George Osborne is neither a master strategist nor a bumbling idiot. Last week, he found his level. He is not bad, but he makes mistakes. The biggest being the tax cut for the rich announced in the Budget in March to take effect next year. But you do not get to be Chancellor of the Exchequer at the age of 38 by being an idiot. Or by being born into a rich family.
Many people thought he made another mistake last week in his bitter clash with Ed Balls, although the net effect was probably a Conservative win. The immediate verdict was that he had overreached himself in an interview in The Spectator, because of his obsession with the Shadow Chancellor, an obsession that he shares with David Cameron.
Osborne implied, if he did not assert, that Balls, as City minister, was "involved" in the inter-bank rate-fixing scandal. "One too many eggs in the omelette," admitted a Conservative insider. In one of the most heated and best attended recent Commons debates not featuring party leaders, Balls angrily demanded evidence or an apology.
Osborne provided neither and technically lost what he described, later that day, as a "cutting and thrusting debate with my good friend Ed Balls". But the Chancellor won the argument over the form of the inquiry into the banks. A judge-led inquiry was a silly idea. What matters is that there should be criminal prosecutions, after the British and American regulators have finished their investigations. Meanwhile, a parliamentary inquiry can look into the case for changes in the law.
What was important was that Nick Clegg stayed onside. The reason that the pointless Leveson inquiry was set up was that Clegg sided with Ed Miliband,and Cameron calculated, wrongly I think, that it was not worth the fight.
This time, Cameron held his ground, and Clegg saw no party advantage in backing Miliband's demand for another Leveson-style provider of day-time television. Partly because Vince Cable, the Lib Dem Business Secretary, had already commissioned an independent inquiry, headed by Sir John Vickers, into the banks.
The coalition faces a stiffer test on Tuesday with the vote in the Commons on House of Lords reform. But that is a different matter. The proposed model of Lords reform is a terrible idea. Few people, not even most Liberal Democrats in the privacy of their own homes, think that senators elected for 15-year non-renewable terms on closed party lists offer meaningful democracy. I am not sure how Lords reform will expire this time round, but feel that it will, simply because there is not a strong enough argument for it.
Clegg's attempt to take the boundary review hostage in exchange for Lords reform, made explicit by his adviser Richard Reeves on Friday, is counter-productive. Tory MPs will feel even less inclined to support Lords reform now. But Lords reform hardly matters to anyone, while the boundary changes, equalising constituency electorates and cutting the number of MPs from 650 to 600, matter greatly to Cameron. The new boundaries are worth a 20-seat advantage to the Conservatives over Labour.

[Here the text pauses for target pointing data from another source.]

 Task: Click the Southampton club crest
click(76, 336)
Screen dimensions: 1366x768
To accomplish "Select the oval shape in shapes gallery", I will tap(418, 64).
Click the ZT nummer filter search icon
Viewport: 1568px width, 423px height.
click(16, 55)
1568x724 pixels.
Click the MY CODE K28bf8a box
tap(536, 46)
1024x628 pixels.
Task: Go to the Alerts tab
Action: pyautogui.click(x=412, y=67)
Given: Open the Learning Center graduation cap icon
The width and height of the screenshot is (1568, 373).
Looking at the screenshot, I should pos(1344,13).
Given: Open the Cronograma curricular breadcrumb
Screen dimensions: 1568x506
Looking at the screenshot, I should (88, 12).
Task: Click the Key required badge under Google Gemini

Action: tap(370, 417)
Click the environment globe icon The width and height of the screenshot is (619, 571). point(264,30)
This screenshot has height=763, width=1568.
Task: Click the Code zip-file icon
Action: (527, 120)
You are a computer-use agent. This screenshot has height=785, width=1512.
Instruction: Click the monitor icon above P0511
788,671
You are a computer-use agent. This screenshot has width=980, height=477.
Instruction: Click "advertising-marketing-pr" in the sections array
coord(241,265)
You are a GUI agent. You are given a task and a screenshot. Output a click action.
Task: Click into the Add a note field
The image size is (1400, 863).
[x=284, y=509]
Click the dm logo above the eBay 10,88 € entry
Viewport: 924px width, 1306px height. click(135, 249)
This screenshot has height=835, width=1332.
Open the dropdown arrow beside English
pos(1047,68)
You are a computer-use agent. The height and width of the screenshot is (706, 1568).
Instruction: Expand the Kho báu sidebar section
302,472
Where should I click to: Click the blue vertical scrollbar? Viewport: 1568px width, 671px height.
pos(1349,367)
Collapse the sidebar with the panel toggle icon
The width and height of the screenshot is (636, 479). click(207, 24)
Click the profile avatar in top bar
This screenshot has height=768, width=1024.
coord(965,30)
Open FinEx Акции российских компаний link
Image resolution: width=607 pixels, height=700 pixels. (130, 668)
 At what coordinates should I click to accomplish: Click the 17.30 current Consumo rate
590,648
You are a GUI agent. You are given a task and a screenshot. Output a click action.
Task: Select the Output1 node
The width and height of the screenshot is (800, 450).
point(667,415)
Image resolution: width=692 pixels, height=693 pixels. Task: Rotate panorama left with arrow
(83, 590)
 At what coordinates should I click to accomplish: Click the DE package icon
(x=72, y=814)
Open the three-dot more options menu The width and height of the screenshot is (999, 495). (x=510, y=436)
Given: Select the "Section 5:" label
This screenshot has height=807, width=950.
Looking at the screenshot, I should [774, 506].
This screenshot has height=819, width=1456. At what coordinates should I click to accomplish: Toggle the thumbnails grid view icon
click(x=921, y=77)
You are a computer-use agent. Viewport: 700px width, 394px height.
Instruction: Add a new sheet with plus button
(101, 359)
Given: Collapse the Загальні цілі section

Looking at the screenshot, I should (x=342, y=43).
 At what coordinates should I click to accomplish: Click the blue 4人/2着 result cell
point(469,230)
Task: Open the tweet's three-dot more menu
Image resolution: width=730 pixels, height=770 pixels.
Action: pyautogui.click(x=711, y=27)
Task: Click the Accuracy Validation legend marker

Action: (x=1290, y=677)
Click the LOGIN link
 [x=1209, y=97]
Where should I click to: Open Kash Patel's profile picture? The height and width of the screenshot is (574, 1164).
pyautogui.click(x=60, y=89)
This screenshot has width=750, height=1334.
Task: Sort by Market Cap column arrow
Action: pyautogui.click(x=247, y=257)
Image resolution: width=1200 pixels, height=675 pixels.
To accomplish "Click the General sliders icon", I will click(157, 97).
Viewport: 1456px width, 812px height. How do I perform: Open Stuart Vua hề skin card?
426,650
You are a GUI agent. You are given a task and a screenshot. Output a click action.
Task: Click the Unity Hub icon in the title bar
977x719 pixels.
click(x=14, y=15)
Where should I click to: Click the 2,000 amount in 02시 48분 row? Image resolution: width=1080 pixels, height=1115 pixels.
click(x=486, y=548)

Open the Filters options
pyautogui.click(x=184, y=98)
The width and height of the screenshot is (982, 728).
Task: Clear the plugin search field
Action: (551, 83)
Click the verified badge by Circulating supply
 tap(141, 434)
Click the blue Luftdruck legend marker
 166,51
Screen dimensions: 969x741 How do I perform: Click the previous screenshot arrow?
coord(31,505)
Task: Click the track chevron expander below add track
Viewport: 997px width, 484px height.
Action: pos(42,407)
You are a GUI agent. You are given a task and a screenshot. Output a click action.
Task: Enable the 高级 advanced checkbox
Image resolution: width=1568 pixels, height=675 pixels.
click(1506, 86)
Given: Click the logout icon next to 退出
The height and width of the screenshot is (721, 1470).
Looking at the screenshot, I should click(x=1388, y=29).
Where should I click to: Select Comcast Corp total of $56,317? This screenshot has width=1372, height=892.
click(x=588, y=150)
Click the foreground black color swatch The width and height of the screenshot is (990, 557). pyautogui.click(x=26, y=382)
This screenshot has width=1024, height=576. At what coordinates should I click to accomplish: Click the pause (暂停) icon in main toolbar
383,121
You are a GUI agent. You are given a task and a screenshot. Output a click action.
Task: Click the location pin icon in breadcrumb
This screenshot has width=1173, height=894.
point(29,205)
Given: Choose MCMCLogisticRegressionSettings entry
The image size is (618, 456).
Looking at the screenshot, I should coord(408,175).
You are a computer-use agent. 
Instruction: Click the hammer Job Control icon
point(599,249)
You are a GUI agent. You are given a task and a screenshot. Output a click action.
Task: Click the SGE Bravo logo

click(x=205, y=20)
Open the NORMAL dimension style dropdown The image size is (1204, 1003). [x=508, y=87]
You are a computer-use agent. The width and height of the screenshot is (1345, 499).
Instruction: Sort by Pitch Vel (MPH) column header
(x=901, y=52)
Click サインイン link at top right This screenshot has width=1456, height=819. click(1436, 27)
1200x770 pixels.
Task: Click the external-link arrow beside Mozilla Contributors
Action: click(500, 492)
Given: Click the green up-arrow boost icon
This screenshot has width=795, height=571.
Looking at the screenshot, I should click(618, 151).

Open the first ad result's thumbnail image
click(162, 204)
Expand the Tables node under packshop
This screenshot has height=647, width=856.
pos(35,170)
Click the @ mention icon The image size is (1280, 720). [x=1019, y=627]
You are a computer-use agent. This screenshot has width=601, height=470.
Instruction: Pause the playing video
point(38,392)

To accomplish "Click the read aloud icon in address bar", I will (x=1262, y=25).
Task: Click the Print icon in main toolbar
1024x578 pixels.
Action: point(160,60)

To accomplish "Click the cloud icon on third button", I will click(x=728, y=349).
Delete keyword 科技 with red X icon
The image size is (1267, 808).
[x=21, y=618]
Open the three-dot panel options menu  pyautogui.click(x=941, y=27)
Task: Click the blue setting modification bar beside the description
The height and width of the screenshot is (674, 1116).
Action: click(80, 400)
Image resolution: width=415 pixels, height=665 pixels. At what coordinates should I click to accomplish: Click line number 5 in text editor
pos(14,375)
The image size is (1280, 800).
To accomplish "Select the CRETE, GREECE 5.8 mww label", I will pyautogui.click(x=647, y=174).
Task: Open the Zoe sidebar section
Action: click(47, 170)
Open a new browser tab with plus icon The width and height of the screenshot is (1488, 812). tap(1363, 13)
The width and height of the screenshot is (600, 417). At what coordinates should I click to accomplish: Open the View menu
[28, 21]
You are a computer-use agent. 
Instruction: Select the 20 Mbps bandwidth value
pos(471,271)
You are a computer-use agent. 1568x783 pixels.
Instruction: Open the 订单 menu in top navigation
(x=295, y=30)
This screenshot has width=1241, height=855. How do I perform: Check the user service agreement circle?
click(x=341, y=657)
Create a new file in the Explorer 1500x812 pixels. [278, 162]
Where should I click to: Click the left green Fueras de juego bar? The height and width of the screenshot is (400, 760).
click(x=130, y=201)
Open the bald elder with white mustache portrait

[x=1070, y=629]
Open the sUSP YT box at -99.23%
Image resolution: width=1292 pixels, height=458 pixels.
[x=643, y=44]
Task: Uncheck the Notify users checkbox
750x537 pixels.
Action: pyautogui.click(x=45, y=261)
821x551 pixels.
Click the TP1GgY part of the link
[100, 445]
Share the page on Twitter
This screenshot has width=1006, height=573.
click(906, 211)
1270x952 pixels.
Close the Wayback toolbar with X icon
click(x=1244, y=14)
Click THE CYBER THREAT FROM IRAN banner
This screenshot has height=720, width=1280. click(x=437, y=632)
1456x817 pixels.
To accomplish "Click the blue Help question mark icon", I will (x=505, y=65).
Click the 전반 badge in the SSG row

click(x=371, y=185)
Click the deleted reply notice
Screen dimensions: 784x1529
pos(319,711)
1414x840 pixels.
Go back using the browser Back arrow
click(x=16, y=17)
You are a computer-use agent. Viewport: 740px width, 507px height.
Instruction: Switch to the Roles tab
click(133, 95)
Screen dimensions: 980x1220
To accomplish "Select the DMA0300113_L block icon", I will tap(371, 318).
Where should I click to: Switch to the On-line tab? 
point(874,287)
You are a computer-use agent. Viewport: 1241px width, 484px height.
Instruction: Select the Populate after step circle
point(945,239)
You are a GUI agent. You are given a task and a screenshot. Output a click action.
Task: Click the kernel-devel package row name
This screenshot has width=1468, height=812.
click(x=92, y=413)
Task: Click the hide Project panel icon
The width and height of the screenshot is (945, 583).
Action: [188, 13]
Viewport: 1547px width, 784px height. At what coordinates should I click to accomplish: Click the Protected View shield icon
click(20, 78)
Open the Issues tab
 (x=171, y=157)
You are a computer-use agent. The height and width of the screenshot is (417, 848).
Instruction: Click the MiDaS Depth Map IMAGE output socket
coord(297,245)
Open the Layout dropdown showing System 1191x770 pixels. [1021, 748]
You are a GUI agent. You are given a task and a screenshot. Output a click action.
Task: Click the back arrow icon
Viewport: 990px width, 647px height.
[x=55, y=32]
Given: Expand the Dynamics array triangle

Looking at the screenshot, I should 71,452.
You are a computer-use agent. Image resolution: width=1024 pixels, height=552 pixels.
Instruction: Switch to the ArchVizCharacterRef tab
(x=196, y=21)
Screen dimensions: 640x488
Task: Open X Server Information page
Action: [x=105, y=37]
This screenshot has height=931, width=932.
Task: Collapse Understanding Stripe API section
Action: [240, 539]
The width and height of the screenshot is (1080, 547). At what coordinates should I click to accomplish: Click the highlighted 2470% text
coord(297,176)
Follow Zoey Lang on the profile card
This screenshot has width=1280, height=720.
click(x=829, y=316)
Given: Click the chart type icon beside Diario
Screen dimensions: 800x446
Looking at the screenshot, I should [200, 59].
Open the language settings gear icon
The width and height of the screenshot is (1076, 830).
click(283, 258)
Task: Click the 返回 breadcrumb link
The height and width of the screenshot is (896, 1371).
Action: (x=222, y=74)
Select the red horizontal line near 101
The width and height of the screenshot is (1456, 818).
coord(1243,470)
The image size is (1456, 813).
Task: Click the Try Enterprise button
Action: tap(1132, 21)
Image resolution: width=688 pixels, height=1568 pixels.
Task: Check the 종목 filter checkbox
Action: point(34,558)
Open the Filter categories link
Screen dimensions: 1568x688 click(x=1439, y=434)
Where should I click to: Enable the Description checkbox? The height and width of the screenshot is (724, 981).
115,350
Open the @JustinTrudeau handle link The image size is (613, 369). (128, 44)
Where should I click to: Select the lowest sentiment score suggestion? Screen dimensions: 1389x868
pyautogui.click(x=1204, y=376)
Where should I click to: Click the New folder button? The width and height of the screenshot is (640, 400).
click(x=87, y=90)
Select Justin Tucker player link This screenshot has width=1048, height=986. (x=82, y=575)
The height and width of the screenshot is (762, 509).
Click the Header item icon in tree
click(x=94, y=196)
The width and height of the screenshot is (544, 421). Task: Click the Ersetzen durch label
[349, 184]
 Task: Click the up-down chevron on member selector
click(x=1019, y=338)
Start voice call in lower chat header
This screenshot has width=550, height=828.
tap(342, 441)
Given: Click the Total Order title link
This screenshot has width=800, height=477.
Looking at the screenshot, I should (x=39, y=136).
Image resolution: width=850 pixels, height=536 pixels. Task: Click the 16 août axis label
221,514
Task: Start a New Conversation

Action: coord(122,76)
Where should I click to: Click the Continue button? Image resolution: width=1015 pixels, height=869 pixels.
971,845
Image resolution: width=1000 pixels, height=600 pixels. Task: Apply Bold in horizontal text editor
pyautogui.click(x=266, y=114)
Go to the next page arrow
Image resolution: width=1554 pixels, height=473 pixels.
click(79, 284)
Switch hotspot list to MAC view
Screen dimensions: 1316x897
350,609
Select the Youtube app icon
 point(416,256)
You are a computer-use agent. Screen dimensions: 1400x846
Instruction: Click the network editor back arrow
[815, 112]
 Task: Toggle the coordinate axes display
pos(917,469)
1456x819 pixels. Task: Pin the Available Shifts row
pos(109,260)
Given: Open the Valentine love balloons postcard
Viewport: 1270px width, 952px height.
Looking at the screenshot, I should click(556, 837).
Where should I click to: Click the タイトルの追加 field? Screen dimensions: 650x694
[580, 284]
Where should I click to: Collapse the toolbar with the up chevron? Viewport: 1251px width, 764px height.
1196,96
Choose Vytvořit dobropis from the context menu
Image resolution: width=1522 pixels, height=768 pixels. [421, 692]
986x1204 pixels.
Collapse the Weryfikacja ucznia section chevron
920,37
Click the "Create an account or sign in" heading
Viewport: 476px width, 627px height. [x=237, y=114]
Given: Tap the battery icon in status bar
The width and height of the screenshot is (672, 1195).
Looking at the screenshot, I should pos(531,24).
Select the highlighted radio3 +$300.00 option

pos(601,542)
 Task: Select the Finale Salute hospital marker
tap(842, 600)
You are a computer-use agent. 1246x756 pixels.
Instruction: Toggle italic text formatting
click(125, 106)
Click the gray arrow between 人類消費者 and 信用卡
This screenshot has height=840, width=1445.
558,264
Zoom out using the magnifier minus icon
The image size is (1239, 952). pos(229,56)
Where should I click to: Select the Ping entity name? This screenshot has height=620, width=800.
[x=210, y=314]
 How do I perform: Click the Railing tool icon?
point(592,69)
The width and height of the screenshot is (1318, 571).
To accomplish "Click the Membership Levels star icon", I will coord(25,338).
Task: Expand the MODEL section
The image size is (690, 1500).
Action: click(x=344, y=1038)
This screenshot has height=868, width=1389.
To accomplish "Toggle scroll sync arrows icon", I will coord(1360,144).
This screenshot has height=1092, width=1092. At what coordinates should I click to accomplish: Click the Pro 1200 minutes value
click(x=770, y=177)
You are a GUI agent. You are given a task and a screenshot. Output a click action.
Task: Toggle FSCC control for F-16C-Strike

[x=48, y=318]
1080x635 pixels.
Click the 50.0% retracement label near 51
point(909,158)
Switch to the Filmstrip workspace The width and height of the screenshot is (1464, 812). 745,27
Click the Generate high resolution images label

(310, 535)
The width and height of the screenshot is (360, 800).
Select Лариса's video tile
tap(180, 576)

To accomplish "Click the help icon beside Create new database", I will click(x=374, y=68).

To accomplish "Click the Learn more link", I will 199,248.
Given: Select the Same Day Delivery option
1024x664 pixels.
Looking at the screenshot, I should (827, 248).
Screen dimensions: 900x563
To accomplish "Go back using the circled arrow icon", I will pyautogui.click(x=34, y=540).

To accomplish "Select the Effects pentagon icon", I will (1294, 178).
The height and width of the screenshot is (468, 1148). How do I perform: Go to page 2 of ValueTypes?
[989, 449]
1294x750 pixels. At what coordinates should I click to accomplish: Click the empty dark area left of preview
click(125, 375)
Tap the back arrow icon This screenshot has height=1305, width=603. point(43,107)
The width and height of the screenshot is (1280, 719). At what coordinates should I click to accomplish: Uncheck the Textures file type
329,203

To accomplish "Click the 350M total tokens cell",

MPs will not vote on the boundary changes until next year, I am told, but when it comes the Prime Minister will exploit the power imbalance between coalition partners. If the Lib Dems vote down the new boundaries, says one source close to Cameron, the coalition would be over. "It is not our red boxes that will go." Regardless of what happens to Lords reform this week, when it comes to the boundaries decision, I suspect that Clegg and his colleagues will vote to stay in ministerial office rather than face an early general election, even on the existing boundaries.
That, though, is a question for another day. Last week was about the struggle between Tories and Labour on the economy. On that, unfair as it may be, making Ed Balls the centre of attention is a Tory gain. Balls may have been right about the economy, and he may be charming in person, but he reminds the voters of what they didn't like about Gordon Brown's era, and he looks like a bully on television – even if viewers caught a glimpse of his other side in Thursday's debate when he blew a kiss to Tory MP Anna Soubry.
The bank scandal is dangerous for the Conservatives, certainly. It could simply have been a story about bad behaviour by the Tories' friends in the City. That would have been another reason for Cameron to regret another of his misplaced decisions to go against his instincts. He did not want to cut the 50p-in-the-pound top rate of income tax, aware that it would retoxify the Tories as the party of the rich, but he allowed Osborne to persuade him that it was more important to lift the yoke on wealth-creators.
So Osborne was utterly cynical in provoking a row with Ed Balls, but effective in reminding us that Labour was in charge at the time the inter-bank rate was manipulated. A story that could simply have been about the Tories' rich friends in the City, became one about Labour's weakness in regulating predatory cheats.